THE PROBLEM ::
Look through the data below for the line with "Naaktgeboren (600, 521)" and the line with "South Africa (654, 582)", then output those two and all lines in between, exactly as written.

DATA FOR THE TASK ::
===
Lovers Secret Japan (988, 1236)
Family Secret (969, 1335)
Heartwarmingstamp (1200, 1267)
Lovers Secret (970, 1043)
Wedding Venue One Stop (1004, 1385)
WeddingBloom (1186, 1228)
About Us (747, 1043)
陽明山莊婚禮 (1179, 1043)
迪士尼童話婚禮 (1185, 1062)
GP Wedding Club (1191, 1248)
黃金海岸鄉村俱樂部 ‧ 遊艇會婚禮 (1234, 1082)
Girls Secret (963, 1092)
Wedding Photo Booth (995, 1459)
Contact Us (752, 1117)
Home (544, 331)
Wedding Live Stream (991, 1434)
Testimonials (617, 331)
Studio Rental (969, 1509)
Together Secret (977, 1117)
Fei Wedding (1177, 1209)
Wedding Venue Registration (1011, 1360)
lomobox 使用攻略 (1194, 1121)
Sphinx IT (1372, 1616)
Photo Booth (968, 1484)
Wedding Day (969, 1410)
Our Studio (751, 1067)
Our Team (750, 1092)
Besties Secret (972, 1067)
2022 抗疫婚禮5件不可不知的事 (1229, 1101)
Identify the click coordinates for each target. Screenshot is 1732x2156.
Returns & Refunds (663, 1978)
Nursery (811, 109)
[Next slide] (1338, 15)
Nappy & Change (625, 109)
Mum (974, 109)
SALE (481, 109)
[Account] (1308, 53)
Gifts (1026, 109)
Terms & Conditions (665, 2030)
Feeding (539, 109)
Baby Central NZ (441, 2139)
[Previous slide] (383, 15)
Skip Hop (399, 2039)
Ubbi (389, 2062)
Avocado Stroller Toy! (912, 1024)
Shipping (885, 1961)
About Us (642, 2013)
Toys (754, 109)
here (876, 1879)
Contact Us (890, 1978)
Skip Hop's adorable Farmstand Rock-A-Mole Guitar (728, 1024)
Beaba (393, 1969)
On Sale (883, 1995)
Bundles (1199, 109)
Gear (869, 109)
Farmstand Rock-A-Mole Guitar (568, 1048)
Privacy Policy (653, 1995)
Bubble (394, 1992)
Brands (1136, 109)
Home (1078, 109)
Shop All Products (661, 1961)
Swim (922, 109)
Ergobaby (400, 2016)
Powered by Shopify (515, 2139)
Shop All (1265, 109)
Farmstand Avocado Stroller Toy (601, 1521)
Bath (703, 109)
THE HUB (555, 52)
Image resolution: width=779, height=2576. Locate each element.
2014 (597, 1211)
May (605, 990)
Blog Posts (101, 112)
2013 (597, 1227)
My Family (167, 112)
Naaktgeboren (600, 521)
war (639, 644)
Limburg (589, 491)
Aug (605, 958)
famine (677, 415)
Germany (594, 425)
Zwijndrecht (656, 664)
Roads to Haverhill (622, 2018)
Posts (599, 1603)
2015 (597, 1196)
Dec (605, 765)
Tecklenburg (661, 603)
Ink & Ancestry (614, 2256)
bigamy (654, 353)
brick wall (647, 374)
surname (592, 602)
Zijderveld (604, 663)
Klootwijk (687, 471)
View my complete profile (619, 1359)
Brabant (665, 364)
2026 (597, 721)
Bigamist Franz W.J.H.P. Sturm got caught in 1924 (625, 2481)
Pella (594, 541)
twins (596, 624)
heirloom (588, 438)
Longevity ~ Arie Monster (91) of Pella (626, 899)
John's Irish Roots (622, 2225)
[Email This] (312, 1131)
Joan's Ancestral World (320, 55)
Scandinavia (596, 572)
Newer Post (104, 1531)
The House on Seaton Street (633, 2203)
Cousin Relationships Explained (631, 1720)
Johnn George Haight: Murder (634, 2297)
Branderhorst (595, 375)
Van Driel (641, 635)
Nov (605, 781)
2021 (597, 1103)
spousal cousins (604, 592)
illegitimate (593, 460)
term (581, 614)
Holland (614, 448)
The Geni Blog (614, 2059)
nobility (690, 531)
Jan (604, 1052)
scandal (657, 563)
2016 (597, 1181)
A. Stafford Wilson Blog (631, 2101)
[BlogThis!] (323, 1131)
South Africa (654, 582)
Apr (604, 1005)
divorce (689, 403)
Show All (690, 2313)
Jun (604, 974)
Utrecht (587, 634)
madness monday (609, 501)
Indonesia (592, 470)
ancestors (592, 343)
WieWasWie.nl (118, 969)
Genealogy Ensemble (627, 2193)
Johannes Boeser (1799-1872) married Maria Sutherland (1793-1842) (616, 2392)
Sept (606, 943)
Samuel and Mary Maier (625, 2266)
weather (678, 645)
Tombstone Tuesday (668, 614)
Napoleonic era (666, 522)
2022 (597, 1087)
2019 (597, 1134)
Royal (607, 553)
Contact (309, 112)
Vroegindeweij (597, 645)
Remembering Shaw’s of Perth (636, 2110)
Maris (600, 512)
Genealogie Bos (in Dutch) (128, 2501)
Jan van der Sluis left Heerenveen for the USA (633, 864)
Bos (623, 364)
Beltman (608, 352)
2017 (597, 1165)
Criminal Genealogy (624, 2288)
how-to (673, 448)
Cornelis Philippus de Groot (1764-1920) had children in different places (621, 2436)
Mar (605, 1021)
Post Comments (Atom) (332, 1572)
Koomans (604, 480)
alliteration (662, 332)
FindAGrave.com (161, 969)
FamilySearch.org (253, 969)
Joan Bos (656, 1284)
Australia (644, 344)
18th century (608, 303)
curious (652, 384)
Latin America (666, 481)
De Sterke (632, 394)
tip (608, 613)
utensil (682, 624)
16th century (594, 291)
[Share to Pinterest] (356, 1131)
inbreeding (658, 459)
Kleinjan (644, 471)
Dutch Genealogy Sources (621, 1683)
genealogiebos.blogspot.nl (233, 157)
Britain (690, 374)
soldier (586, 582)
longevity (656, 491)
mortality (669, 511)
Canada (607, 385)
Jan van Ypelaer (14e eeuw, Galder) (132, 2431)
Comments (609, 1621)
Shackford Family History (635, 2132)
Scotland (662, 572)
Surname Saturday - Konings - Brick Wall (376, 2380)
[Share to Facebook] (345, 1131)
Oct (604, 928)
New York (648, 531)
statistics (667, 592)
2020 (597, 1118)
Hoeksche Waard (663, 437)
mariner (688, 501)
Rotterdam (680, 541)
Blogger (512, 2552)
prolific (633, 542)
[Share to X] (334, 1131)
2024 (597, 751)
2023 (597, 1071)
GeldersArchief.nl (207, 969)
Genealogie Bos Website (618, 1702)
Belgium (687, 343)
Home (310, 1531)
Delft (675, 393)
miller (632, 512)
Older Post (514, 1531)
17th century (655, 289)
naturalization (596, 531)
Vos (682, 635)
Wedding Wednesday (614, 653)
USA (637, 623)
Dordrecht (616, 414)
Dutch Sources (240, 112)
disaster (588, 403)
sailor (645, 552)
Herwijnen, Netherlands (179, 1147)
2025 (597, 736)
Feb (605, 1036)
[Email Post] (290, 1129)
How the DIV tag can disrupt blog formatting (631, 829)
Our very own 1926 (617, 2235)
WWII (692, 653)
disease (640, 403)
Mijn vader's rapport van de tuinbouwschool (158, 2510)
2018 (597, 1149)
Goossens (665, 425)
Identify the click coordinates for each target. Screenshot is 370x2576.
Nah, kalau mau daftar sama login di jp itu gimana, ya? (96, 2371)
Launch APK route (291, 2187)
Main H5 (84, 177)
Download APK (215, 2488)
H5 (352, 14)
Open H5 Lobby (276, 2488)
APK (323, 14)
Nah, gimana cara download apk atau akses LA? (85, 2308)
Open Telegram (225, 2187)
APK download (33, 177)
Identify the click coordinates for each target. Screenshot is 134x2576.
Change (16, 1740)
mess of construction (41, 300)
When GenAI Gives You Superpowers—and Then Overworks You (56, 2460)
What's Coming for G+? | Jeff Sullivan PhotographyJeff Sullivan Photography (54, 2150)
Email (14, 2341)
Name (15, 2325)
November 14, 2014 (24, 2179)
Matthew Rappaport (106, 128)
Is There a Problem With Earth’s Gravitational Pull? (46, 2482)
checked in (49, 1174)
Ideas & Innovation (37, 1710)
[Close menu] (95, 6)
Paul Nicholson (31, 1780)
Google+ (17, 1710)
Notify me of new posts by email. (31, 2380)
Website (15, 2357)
===
WRITTEN ANSWER ::
Naaktgeboren (600, 521)
war (639, 644)
Limburg (589, 491)
Aug (605, 958)
famine (677, 415)
Germany (594, 425)
Zwijndrecht (656, 664)
Roads to Haverhill (622, 2018)
Posts (599, 1603)
2015 (597, 1196)
Dec (605, 765)
Tecklenburg (661, 603)
Ink & Ancestry (614, 2256)
bigamy (654, 353)
brick wall (647, 374)
surname (592, 602)
Zijderveld (604, 663)
Klootwijk (687, 471)
View my complete profile (619, 1359)
Brabant (665, 364)
2026 (597, 721)
Bigamist Franz W.J.H.P. Sturm got caught in 1924 (625, 2481)
Pella (594, 541)
twins (596, 624)
heirloom (588, 438)
Longevity ~ Arie Monster (91) of Pella (626, 899)
John's Irish Roots (622, 2225)
[Email This] (312, 1131)
Joan's Ancestral World (320, 55)
Scandinavia (596, 572)
Newer Post (104, 1531)
The House on Seaton Street (633, 2203)
Cousin Relationships Explained (631, 1720)
Johnn George Haight: Murder (634, 2297)
Branderhorst (595, 375)
Van Driel (641, 635)
Nov (605, 781)
2021 (597, 1103)
spousal cousins (604, 592)
illegitimate (593, 460)
term (581, 614)
Holland (614, 448)
The Geni Blog (614, 2059)
nobility (690, 531)
Jan (604, 1052)
scandal (657, 563)
2016 (597, 1181)
A. Stafford Wilson Blog (631, 2101)
[BlogThis!] (323, 1131)
South Africa (654, 582)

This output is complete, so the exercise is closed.